Let's get the index of the example where the classifier is most confident (highest `predict_proba` score for positive). 

In [None]:
# most_positive = np.argmax(pos_probs)

In [None]:
# X_train.iloc[most_positive]

In [None]:
# print("True target: %s\n" % (y_train.iloc[most_positive]))
# print("Predicted target: %s\n" % (pipe_lr.predict(X_train.iloc[[most_positive]])[0]))
# print("Prediction probability: %0.4f" % (pos_probs[most_positive]))

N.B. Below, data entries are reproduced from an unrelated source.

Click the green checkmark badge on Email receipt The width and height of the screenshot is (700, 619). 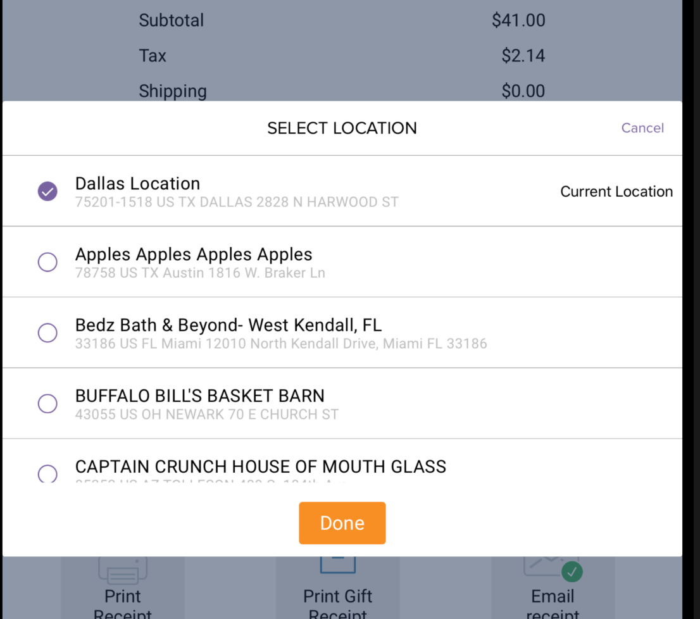point(572,572)
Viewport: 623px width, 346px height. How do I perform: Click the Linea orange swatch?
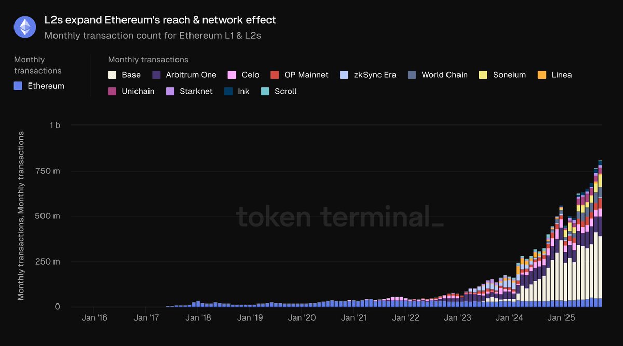pyautogui.click(x=541, y=75)

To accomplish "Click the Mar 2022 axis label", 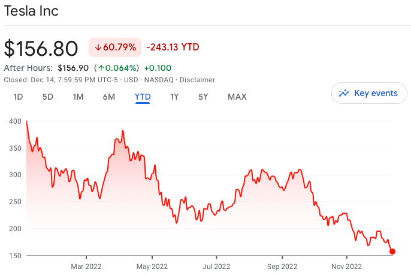I will 86,266.
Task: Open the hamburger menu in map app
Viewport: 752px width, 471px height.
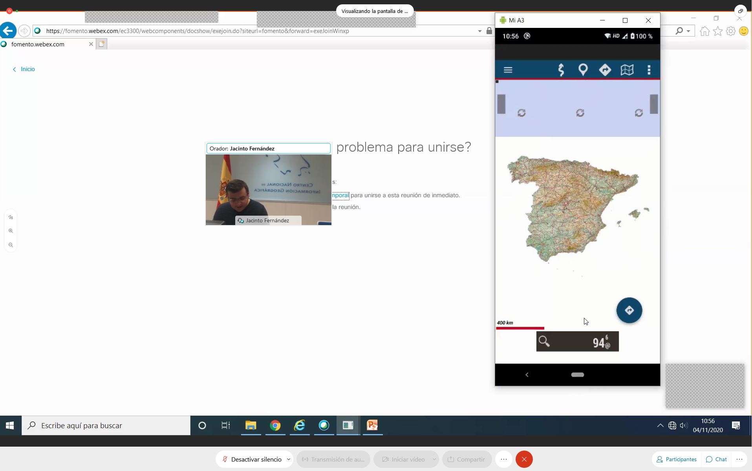Action: point(508,70)
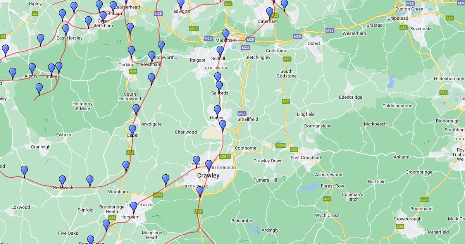Select the Edenbridge place label
Viewport: 465px width, 244px height.
coord(350,97)
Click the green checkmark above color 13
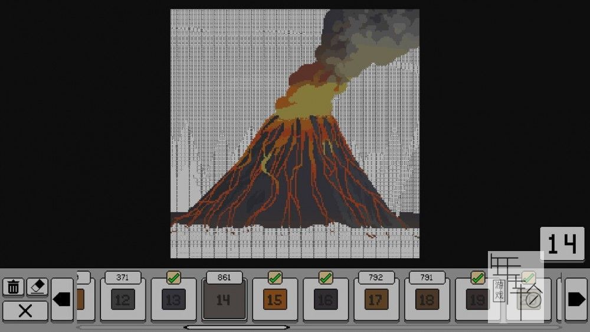 [173, 277]
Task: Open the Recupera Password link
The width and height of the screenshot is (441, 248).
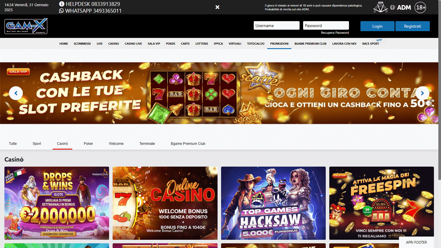Action: [335, 33]
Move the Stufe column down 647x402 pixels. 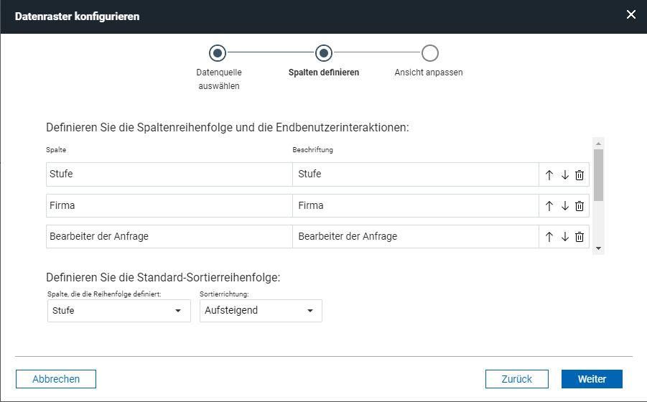[565, 175]
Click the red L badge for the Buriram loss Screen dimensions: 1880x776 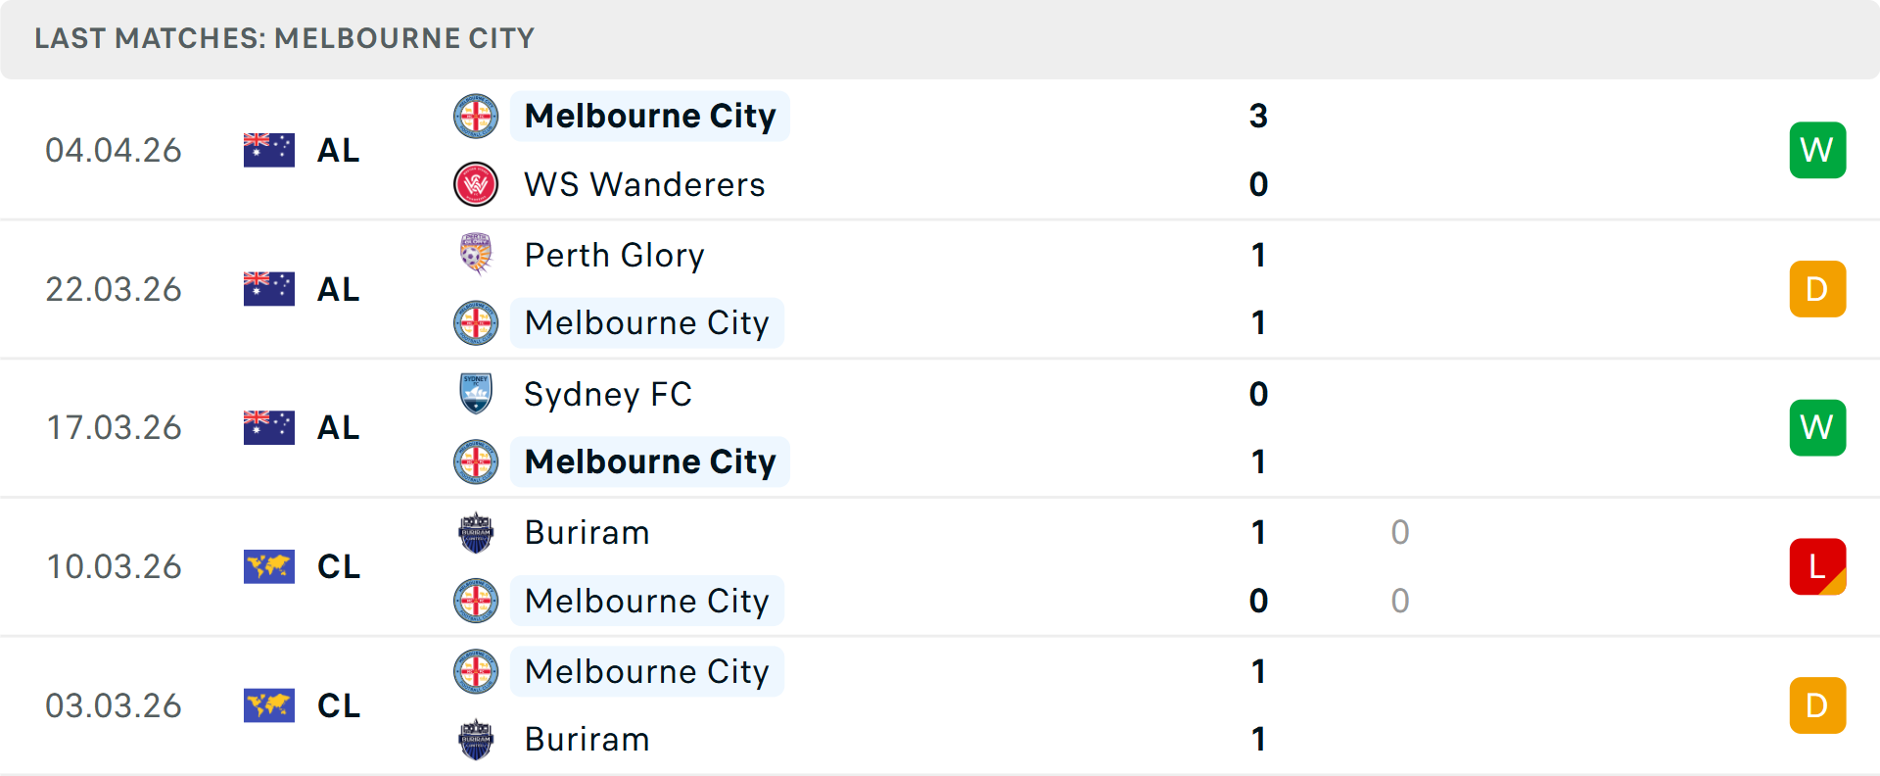pos(1817,566)
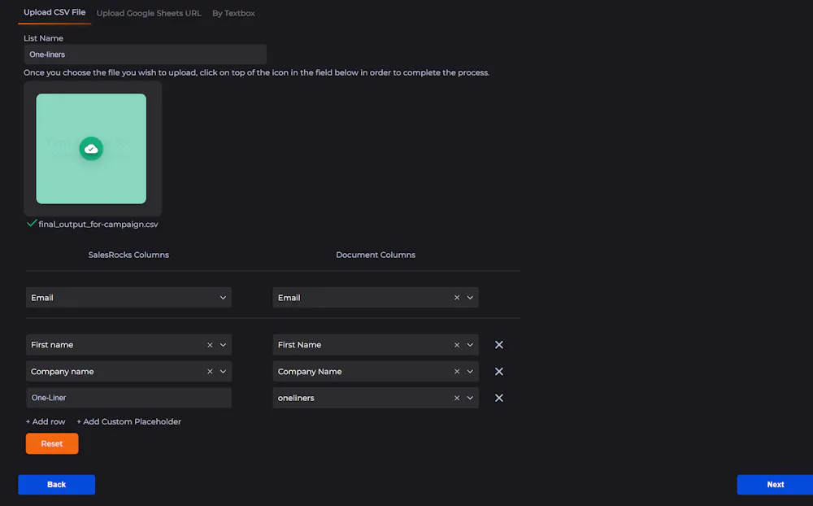The width and height of the screenshot is (813, 506).
Task: Clear the Company name SalesRocks column
Action: [x=210, y=372]
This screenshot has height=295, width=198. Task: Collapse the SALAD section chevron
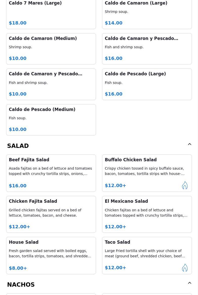point(190,144)
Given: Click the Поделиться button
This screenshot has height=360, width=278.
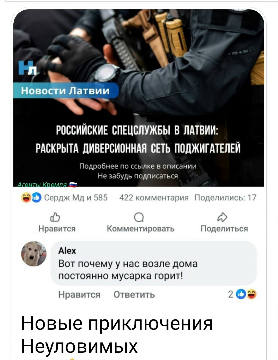Looking at the screenshot, I should (224, 229).
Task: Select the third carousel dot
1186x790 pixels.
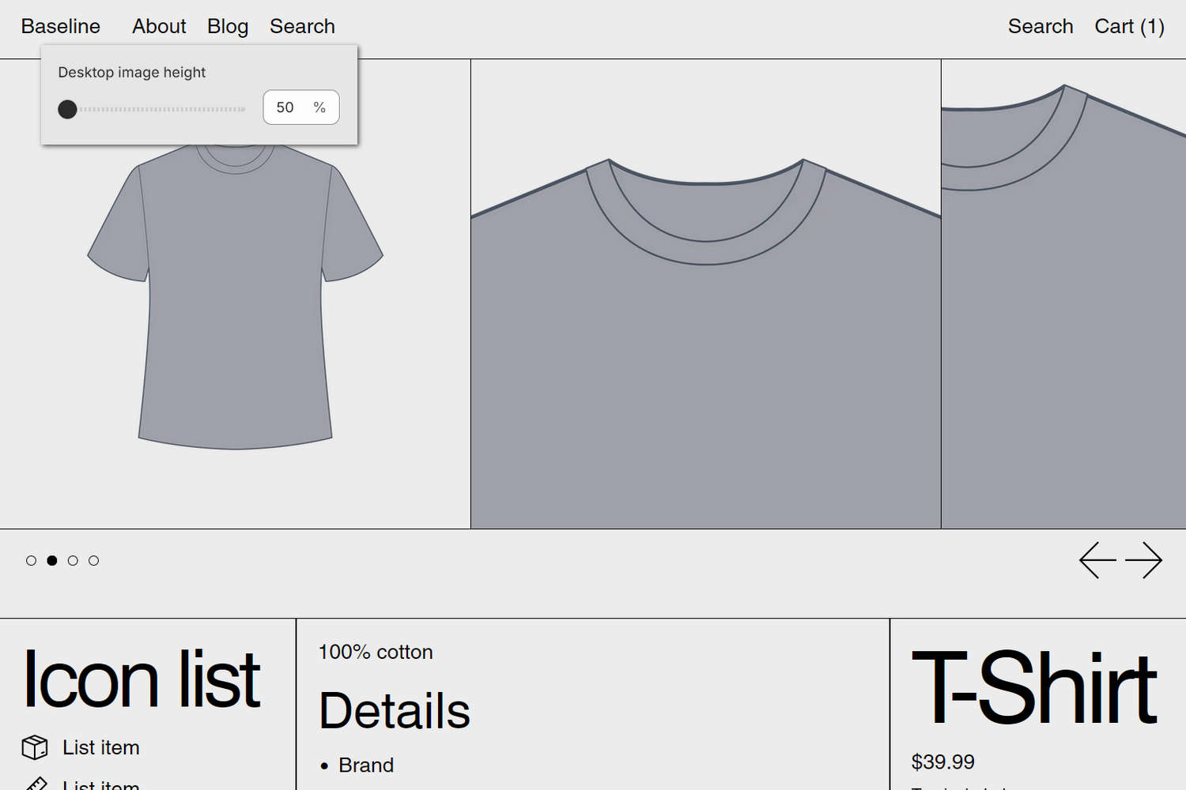Action: click(73, 560)
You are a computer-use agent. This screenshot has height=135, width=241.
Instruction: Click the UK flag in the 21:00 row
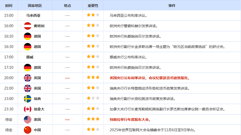click(x=27, y=88)
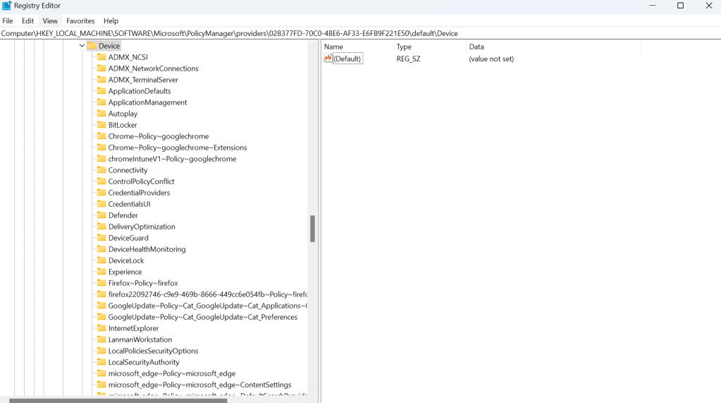Screen dimensions: 721x403
Task: Select the Firefox~Policy~firefox folder icon
Action: [x=101, y=283]
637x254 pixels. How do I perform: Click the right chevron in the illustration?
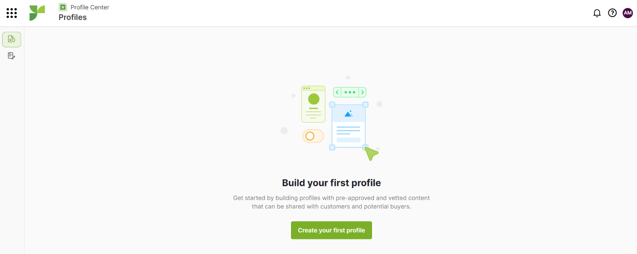pyautogui.click(x=362, y=92)
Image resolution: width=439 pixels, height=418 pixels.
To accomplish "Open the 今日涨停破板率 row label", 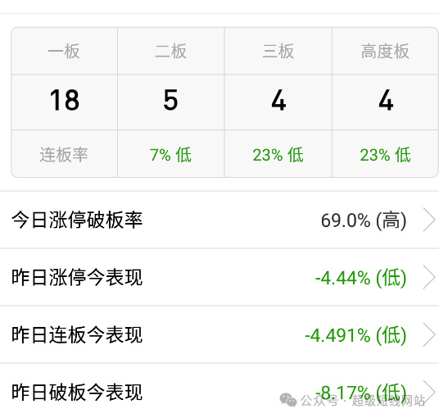I will (77, 220).
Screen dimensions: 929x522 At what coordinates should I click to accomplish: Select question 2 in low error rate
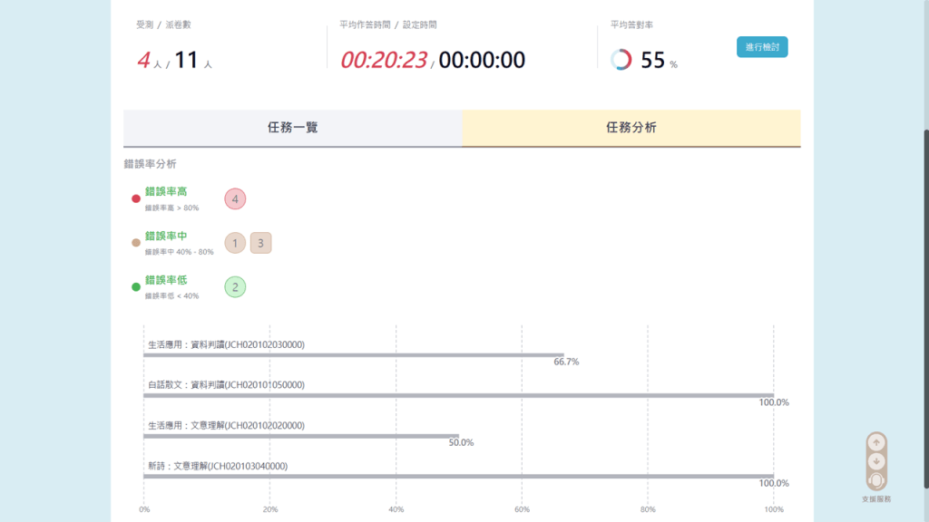point(235,287)

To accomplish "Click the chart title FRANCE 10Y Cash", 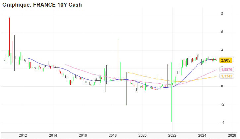I will point(42,5).
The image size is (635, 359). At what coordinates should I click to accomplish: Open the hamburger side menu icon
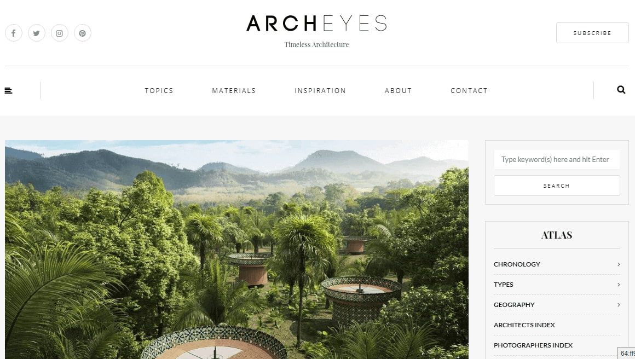9,91
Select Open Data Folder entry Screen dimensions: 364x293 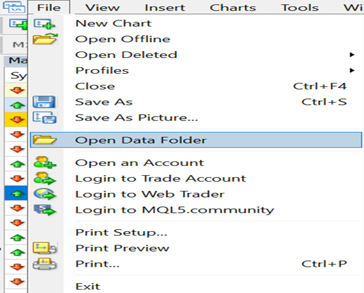click(196, 140)
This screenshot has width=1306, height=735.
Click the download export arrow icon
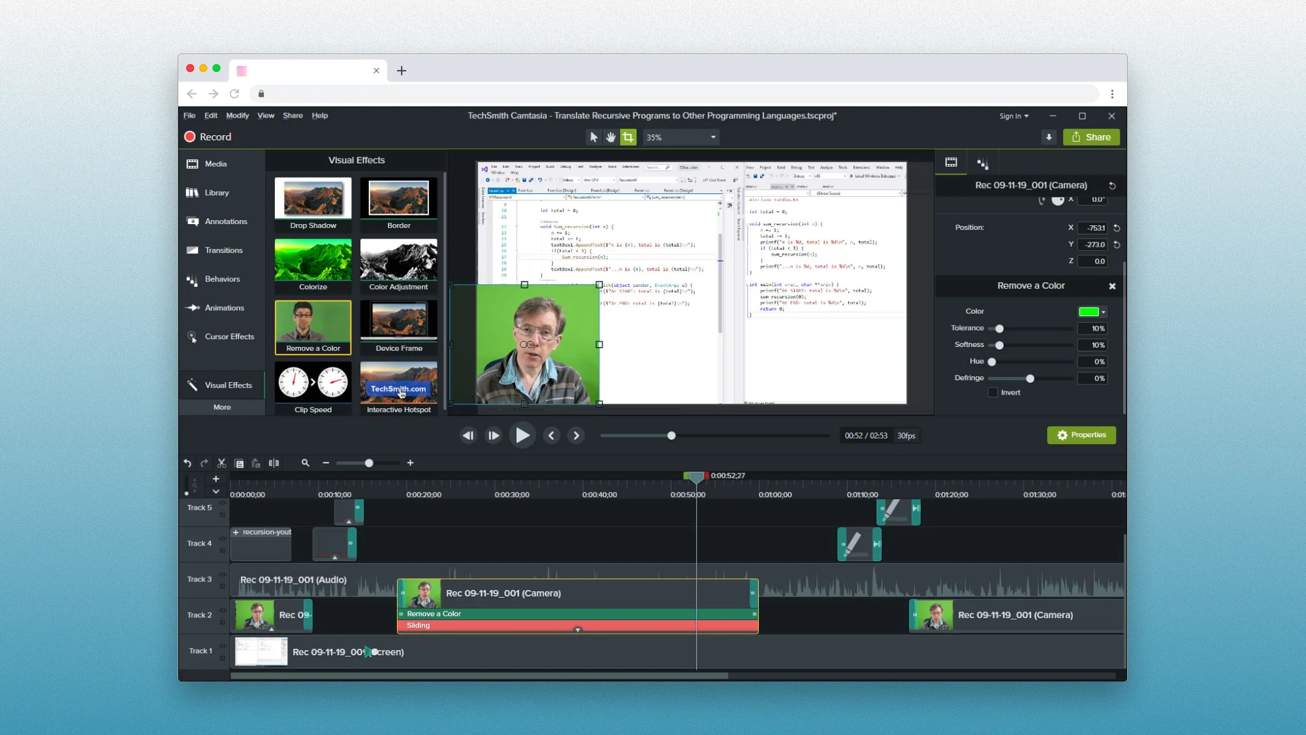(1049, 137)
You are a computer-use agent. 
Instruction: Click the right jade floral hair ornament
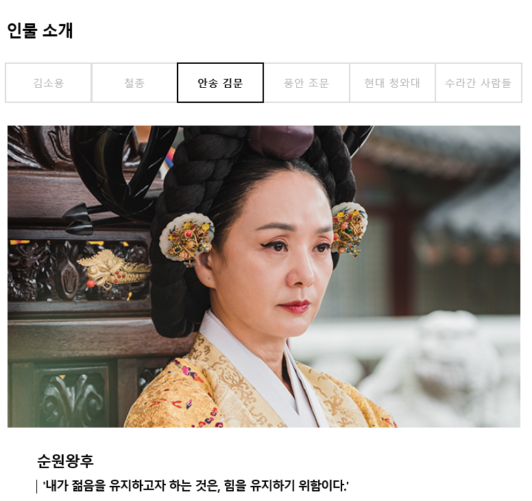coord(349,229)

Let's examine the features associated with the review. 

In [None]:
# feat_vec = pipe_lr.named_steps["countvectorizer"].transform(
#     X_train.iloc[[most_positive]]
# )
# words_in_ex = feat_vec.toarray().ravel().astype(bool)
# mglearn.tools.visualize_coefficients(
#     coeffs[words_in_ex], np.array(feature_names)[words_in_ex], n_top_features=20
# )

The review has both positive and negative words but the words with **positive** coefficients win in this case! 

### Most negative review 

In [None]:
# neg_probs = pipe_lr.predict_proba(X_train)[
#     :, 0
# ]  # only get probabilities associated with pos class
# neg_probs

In [None]:
# most_negative = np.argmax(neg_probs)

In [None]:
# print("Review: %s\n" % (X_train.iloc[[most_negative]]))
# print("True target: %s\n" % (y_train.iloc[most_negative]))
# print("Predicted target: %s\n" % (pipe_lr.predict(X_train.iloc[[most_negative]])[0]))
# print("Prediction probability: %0.4f" % (pos_probs[most_negative]))

In [None]:
# feat_vec = pipe_lr.named_steps["countvectorizer"].transform(
#     X_train.iloc[[most_negative]]
# )
# words_in_ex = feat_vec.toarray().ravel().astype(bool)
# mglearn.tools.visualize_coefficients(
#     coeffs[words_in_ex], np.array(feature_names)[words_in_ex], n_top_features=20
# )

The review has both positive and negative words but the words with negative coefficients win in this case! 

## ❓❓ Questions for you

#### Question for you to ponder on 

- Is it possible to identify most important features using $k$-NNs? What about decision trees?